**Work to be completed:** Work through the listing below and give again exactly the lines from the one with "You are a GUI" to the one with "Viewport: 1366px width, 768px height.", both ends included. All other lines and all pictures stay out.

**Listed records:**
*** Block opens ***

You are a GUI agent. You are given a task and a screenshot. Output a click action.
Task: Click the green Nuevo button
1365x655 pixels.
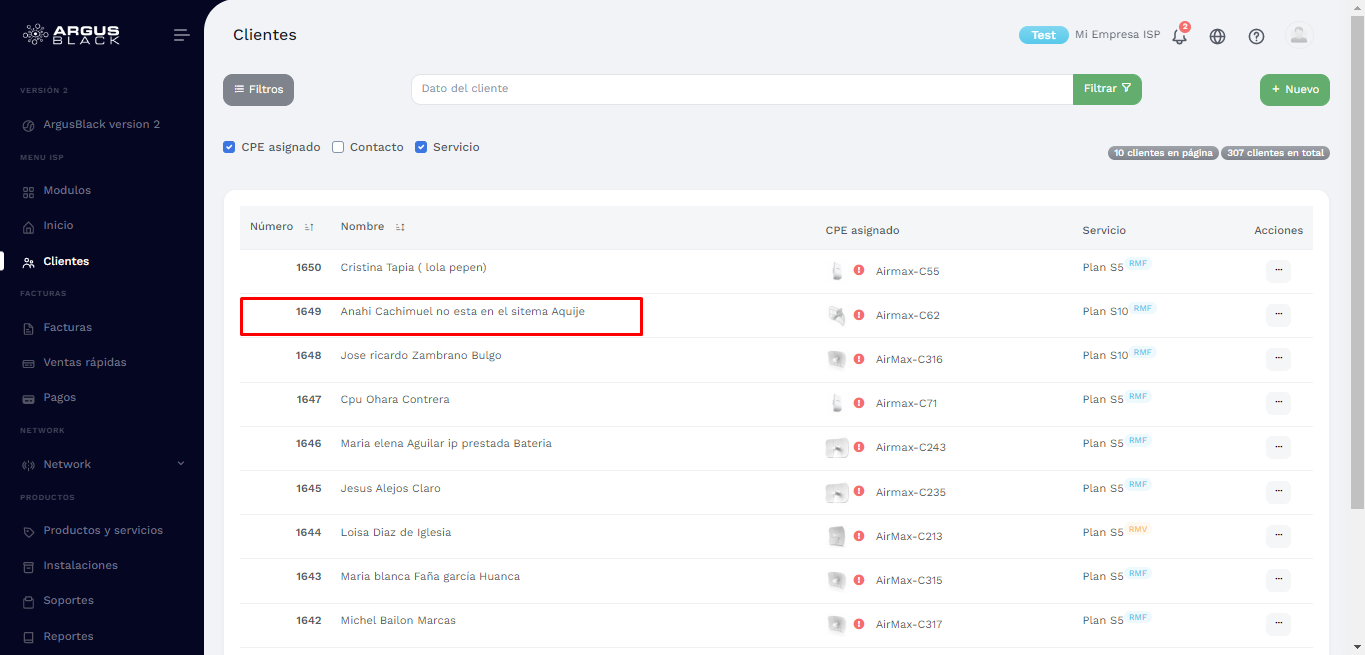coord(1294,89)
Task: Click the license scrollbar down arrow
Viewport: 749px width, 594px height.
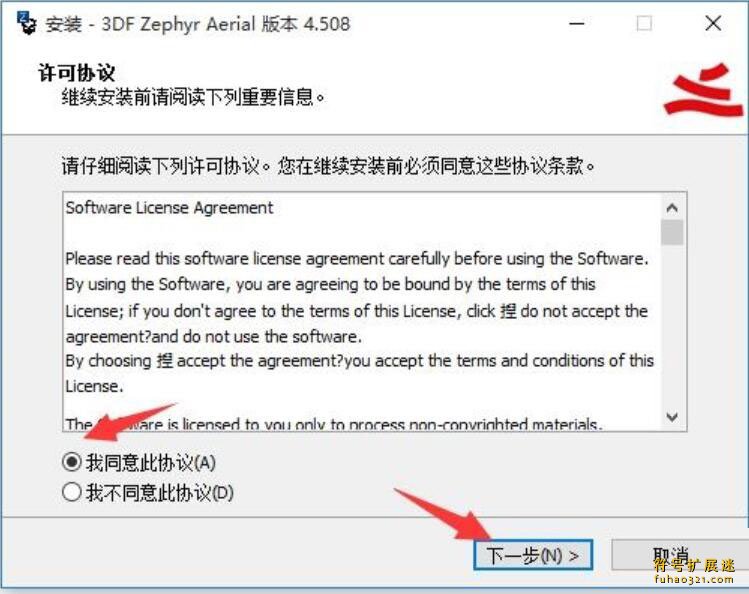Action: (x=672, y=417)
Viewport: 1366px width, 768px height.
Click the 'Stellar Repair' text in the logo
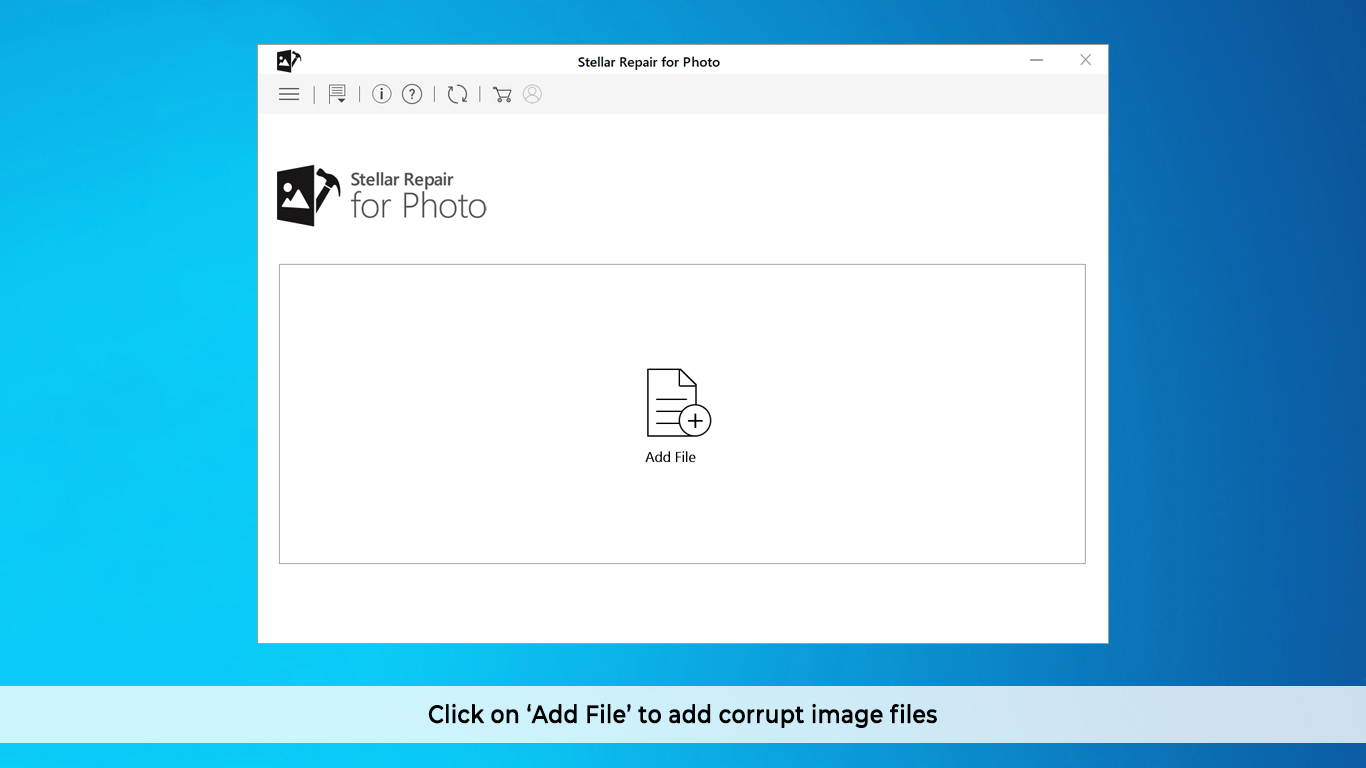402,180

*** Block closes ***
*** Block opens ***

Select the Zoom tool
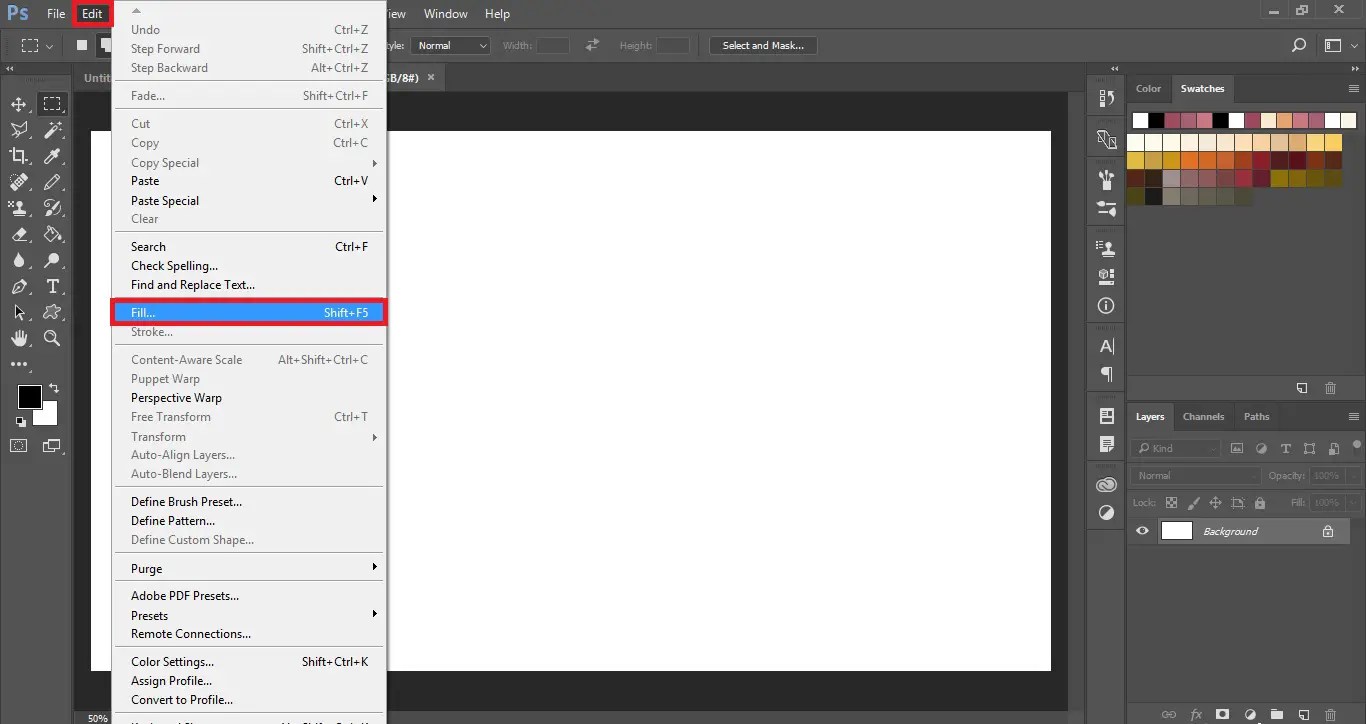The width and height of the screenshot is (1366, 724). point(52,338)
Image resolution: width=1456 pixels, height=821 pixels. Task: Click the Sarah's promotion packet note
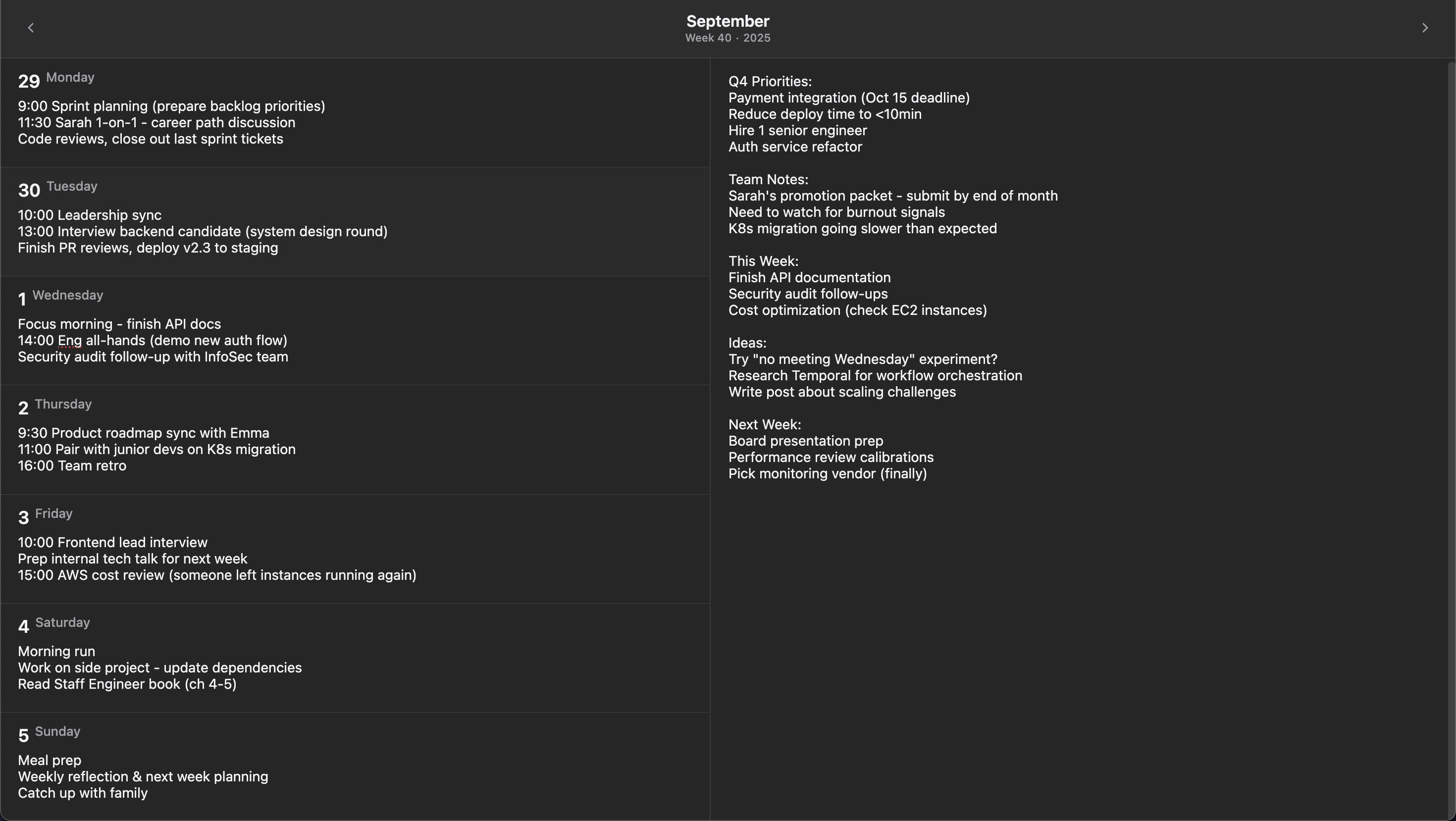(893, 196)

*** Block closes ***

**Your response:**
You are a GUI agent. You are given a task and a screenshot. Output a click action.
Task: Click the green Nuevo button
1365x655 pixels.
coord(1294,89)
Task: Click the license scrollbar down arrow
Viewport: 749px width, 594px height.
Action: (x=672, y=417)
Viewport: 1366px width, 768px height.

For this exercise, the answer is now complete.